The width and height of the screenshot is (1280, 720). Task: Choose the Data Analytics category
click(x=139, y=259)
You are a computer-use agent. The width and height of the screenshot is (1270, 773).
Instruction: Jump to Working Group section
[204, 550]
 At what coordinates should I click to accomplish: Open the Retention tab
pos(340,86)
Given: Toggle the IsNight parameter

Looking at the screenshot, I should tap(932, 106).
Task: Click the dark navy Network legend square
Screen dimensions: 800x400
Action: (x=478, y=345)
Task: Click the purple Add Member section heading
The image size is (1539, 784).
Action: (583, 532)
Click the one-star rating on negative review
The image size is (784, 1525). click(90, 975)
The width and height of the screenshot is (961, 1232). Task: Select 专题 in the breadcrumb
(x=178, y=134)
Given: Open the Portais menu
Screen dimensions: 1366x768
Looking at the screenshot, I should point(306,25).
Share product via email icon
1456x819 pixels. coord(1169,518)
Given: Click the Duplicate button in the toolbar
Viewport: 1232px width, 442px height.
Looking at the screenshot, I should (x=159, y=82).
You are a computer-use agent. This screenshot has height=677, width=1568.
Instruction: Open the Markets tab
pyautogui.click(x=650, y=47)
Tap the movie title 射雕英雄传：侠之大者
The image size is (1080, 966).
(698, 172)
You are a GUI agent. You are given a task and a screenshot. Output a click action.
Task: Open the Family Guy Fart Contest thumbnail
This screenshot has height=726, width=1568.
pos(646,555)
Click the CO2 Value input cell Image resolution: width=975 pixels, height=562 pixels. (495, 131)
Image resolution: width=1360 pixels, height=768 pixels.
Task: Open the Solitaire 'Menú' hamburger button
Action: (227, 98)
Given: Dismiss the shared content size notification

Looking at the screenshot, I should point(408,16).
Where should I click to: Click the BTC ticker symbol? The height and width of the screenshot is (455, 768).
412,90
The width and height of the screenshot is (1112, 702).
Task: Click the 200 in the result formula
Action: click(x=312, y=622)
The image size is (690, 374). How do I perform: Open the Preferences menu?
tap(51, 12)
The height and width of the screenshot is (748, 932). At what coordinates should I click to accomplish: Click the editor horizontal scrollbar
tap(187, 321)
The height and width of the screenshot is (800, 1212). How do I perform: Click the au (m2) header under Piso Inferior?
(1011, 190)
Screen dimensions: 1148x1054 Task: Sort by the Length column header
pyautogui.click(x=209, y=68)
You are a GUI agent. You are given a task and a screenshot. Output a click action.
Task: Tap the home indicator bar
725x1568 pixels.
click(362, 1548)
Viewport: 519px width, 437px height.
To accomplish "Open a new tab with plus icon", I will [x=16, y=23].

→ **Problem to solve**
From the data above, reproduce word for word the lines running from the line with "Given: Open the Portais menu" to the line with "You are a computer-use agent. This", ends included.

→ **Written solution**
Given: Open the Portais menu
Screen dimensions: 1366x768
Looking at the screenshot, I should point(306,25).
Share product via email icon
1456x819 pixels. coord(1169,518)
Given: Click the Duplicate button in the toolbar
Viewport: 1232px width, 442px height.
Looking at the screenshot, I should (x=159, y=82).
You are a computer-use agent. This screenshot has height=677, width=1568.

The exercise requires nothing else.